**EXERCISE DESCRIPTION**:
Search the records for lines that contain the word "Hallstatt". Copy them all.

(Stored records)

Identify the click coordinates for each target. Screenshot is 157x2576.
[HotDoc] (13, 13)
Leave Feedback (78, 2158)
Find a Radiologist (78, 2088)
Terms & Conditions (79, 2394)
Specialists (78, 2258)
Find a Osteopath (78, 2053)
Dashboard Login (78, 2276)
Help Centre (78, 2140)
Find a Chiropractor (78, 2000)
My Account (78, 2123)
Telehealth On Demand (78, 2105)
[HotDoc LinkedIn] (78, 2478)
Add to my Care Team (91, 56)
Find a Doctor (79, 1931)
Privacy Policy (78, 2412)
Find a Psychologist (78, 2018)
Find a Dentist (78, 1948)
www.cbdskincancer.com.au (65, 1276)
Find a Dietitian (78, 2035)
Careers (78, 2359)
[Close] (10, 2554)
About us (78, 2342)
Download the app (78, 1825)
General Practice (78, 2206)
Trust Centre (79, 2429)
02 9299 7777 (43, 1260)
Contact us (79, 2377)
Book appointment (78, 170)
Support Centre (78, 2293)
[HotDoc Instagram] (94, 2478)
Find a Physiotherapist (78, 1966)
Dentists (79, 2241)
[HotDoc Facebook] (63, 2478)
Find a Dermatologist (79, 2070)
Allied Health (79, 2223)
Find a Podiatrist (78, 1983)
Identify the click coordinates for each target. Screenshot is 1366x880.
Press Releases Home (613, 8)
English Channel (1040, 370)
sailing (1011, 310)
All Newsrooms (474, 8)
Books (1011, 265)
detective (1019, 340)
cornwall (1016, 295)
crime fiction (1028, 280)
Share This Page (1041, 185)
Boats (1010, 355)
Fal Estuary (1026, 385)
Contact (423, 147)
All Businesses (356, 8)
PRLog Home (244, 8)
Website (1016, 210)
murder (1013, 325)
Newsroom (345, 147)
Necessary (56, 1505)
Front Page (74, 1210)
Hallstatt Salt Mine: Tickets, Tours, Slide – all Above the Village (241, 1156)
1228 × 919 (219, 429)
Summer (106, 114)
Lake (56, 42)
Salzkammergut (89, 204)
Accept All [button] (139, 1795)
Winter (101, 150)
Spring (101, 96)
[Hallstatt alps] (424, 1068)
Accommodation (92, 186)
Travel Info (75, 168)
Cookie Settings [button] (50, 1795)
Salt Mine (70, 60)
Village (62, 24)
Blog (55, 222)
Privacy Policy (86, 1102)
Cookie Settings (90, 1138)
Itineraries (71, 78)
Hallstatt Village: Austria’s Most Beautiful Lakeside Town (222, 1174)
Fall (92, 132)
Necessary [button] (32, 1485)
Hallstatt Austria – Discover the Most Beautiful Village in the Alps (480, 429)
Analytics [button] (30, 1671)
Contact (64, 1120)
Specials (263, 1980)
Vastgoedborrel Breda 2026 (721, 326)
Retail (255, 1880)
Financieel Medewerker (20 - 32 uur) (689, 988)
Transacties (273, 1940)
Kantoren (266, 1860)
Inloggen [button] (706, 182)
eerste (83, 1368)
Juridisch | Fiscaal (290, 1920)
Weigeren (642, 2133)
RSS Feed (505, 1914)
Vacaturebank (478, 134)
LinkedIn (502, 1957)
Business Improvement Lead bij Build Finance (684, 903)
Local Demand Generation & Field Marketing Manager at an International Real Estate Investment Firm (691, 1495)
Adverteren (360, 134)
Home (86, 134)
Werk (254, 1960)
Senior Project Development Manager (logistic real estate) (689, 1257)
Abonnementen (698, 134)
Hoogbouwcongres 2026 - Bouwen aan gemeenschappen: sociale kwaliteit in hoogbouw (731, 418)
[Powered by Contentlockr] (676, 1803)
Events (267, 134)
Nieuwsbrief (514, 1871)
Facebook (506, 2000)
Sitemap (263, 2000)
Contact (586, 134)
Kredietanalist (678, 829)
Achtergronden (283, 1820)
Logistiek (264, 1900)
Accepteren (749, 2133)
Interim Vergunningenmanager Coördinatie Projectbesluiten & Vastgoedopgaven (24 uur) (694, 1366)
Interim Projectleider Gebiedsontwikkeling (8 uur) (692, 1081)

**RESPONSE**:
Hallstatt Salt Mine: Tickets, Tours, Slide – all Above the Village (241, 1156)
[Hallstatt alps] (424, 1068)
Hallstatt Village: Austria’s Most Beautiful Lakeside Town (222, 1174)
Hallstatt Austria – Discover the Most Beautiful Village in the Alps (480, 429)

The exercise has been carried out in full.